> DATA IN THIS EXERCISE:
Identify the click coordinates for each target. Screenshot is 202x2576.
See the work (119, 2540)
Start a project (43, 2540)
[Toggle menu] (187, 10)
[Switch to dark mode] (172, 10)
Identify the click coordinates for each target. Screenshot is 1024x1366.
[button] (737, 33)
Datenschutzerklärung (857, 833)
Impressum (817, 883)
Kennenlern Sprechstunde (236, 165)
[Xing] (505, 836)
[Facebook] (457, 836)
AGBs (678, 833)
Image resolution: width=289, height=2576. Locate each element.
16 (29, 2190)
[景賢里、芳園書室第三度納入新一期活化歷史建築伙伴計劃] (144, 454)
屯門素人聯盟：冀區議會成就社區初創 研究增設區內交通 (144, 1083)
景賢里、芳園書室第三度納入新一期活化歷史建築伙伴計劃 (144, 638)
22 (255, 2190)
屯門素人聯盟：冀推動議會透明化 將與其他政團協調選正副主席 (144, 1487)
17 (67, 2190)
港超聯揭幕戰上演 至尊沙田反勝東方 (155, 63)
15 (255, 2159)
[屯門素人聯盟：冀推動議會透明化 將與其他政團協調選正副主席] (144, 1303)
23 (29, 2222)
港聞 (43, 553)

> EXERCISE DESCRIPTION: Each line of the listing above that includes the word "Screenshot" should be copied.

> TASK SOLUTION:
Identify the click coordinates for each target. Screenshot is 202x2576.
Identify the click coordinates for each target. Screenshot is 1024x1366.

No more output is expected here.